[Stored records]

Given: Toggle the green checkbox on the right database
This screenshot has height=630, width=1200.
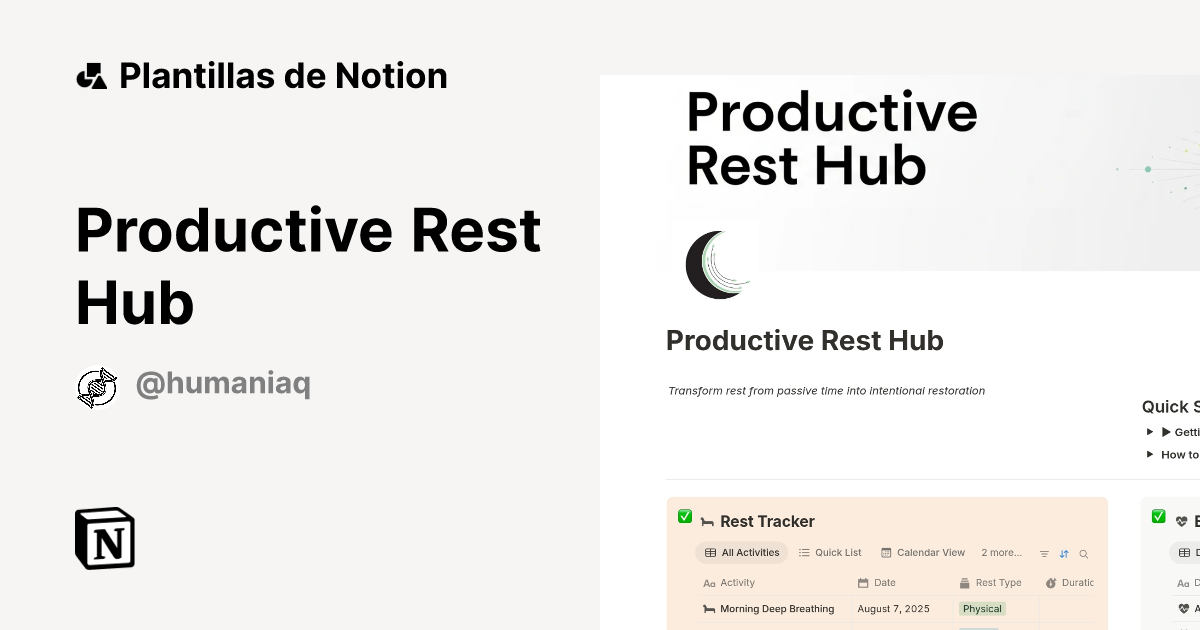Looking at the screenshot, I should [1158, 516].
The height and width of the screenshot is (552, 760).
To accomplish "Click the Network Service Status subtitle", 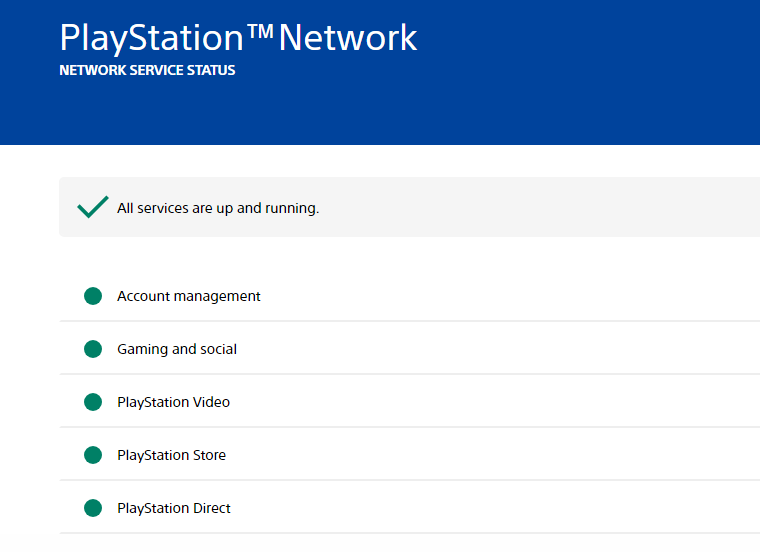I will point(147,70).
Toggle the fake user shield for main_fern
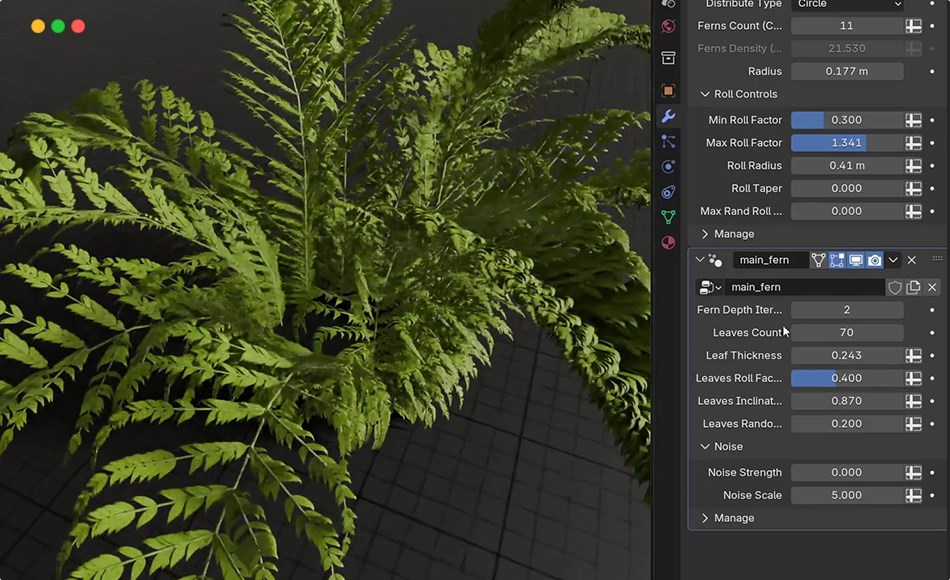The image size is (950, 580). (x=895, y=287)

## STATED TASK
Report every line in the entries above that contains the string "width", with case counting.

## RESULT OF THIS EXERCISE
This screenshot has height=630, width=1200.
The height and width of the screenshot is (552, 760).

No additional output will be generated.